The Border, by Elaine Feinstein. New York: St. Martin's/Marek. 113 pp. $10.95. In a small town in the Pyrenees in 1940, Walter Benjamin, fleeing the Nazis, took his own life after being turned back at the Spanish border. One of the most brilliant and imaginative critics of the century, Benjamin continues to exercise a powerful fascination. Although he appears but briefly in its pages, his presence pervades this concentrated, exquisitely wrought novel by British poet, novelist, and translator Elaine Feinstein. Her book displays a poet's brevity, a novelist's sense of character, and a translator's sensitivity to the state of being on the threshold, made palpable here in the sudden homelessness of the novel's principal characters.

Hans and Inge Wendler are Viennese intellectuals of Jewish or partly Jewish descent. He is a poet, she a physicist.

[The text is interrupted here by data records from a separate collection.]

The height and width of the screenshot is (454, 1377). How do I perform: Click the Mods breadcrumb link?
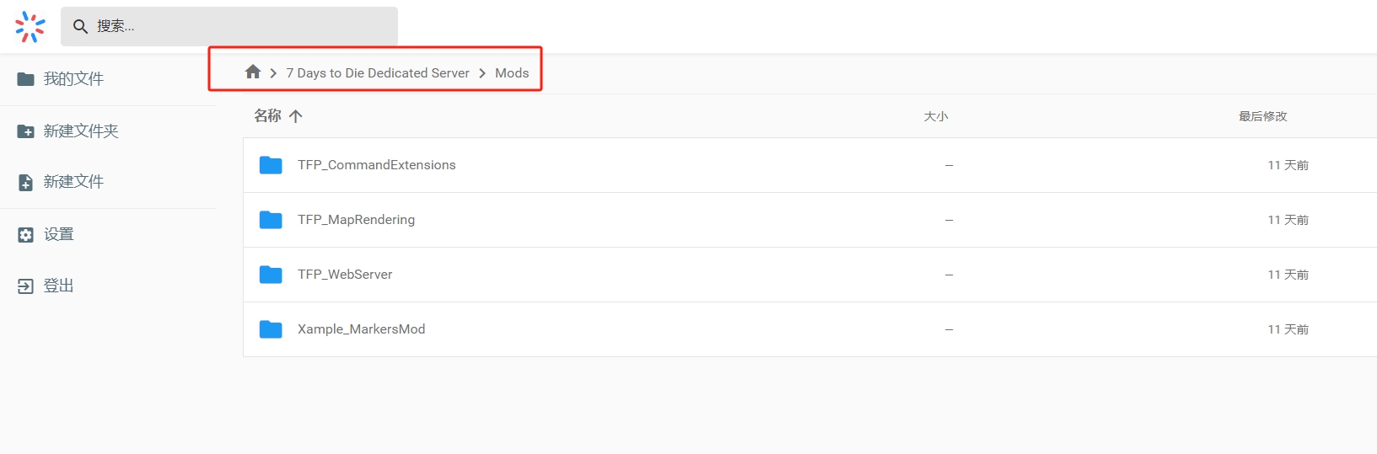512,73
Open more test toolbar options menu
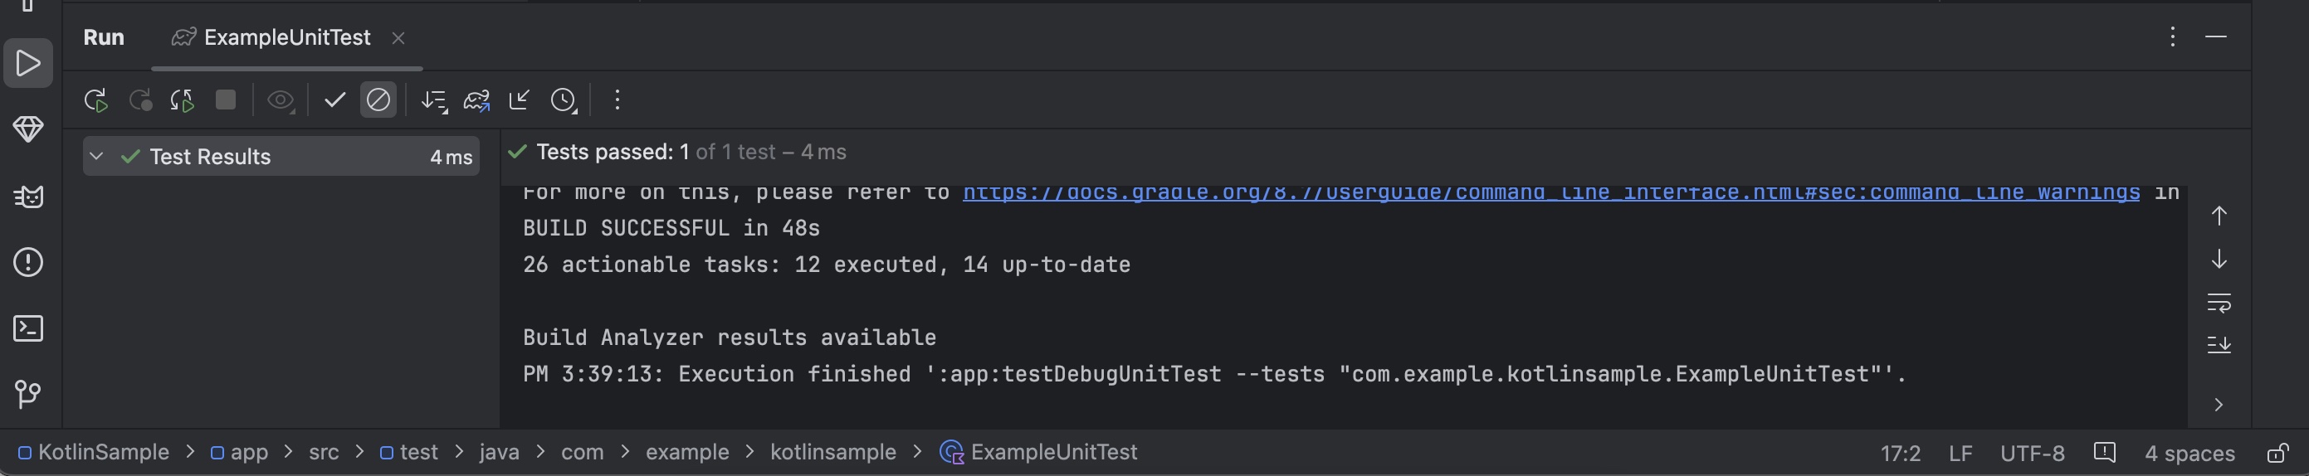The height and width of the screenshot is (476, 2309). pyautogui.click(x=618, y=100)
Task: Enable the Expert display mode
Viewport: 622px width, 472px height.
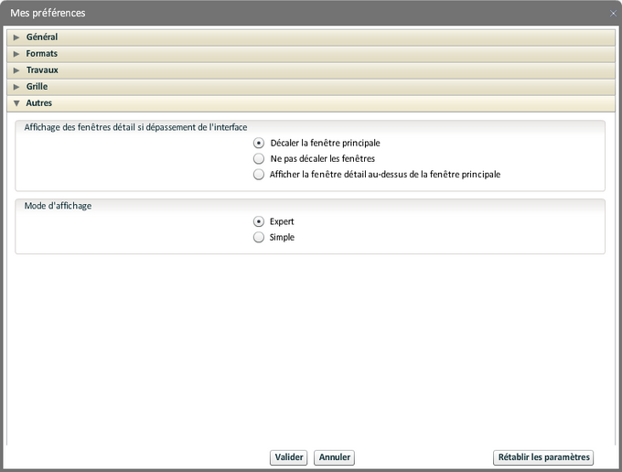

Their story, told in diaries, letters, interviews, and poems, begins in 1938. Inge, acutely sensitive to the Nazi menace, has sent their son to America. Hans, fearing the loss of his poetic power, screens out signs of danger, his heart and mind absorbed by his new love for an idealistic Communist girl.

The exigencies of the political situation are superimposed on the private tensions between husband and wife, poet and physicist, romantic and realist. But the contrasts are not always predictably schematic. To wait or to act? In the chaos that comes with the dissolution of all normal expectations, the previously ineffectual Hans becomes the guiding force. At one point he is inspired by a chance meeting with Walter Benjamin. Later, Benjamin's suicide will also have an incalculable effect on the Wendlers.

The imprecise, wavering uncertainties and the unsteady but abiding love that characterize the Wendlers' relationship are portrayed with precision, restraint, and conviction. ``The Border'' fulfills the highest function of the art of fiction in illuminating the incalculable.

Merle Rubin reviews books regularly for the Monitor.